Health-related QOL during after pregnancy is improved significantly in anaemic pregnant women by repletion of their iron stores through supplementation. Improvement in QOL has been observed with parenteral iron preparations (ferrous polymaltose) [43]. No significant difference on post-partum depression between the IVS and OIGs was noted by the only study which reported this outcome in our analysis [32]. Following total dose infusion, there is restoration of body iron (including stores) within a short time as is also demonstrated in our analysis. This obviates long-term oral iron intake.

IVS also has a role in patients with refractory anaemia not responding to oral iron, e.g. chronic infections, chronic kidney disease, inflammatory bowel disease, chemotherapy- induced anaemia and peri-partum period [47, 48]. This is especially important in low-resource countries with high prevalence of chronic diseases like TB and endemic malaria.

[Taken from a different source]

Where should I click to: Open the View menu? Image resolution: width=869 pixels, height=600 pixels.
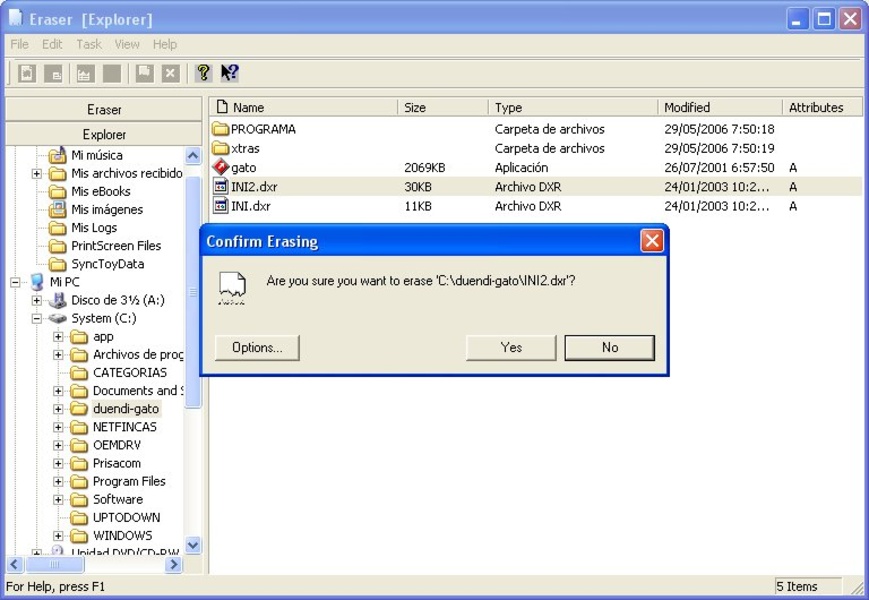click(x=127, y=44)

Our systematic review has the following limitations:

  1. There is a large statistical heterogeneity in our metaanalyses (hence, random effect modelling was done). The reasons for this heterogeneity could be the differences in settings, use of different oral iron preparations. Since we included several quasi-randomized studies, there was risk of bias observed on account of inadequately described randomization sequence generation and allocation concealment, and blinding was not possible in majority of studies due to the nature of interventions.
  2. We may have missed negative trials since there is publication bias.
  3. We could not report on the quality of life as only one study reported this outcome.

    Strength of our study is that it synthesizes evidence from recently conducted trials in developing countries. Policymakers often like to look at local evidence before recommending an alternate treatment modality for national programs. We hope that results of our systematic review would give an opportunity for mainstreaming parenteral treatment for IDA.

Compliance with Ethical Standards

Conflicts of interest The authors declare no conflict of interest.

Ethical statement This article does not contain any studies with human or animal subjects performed by the any of the authors.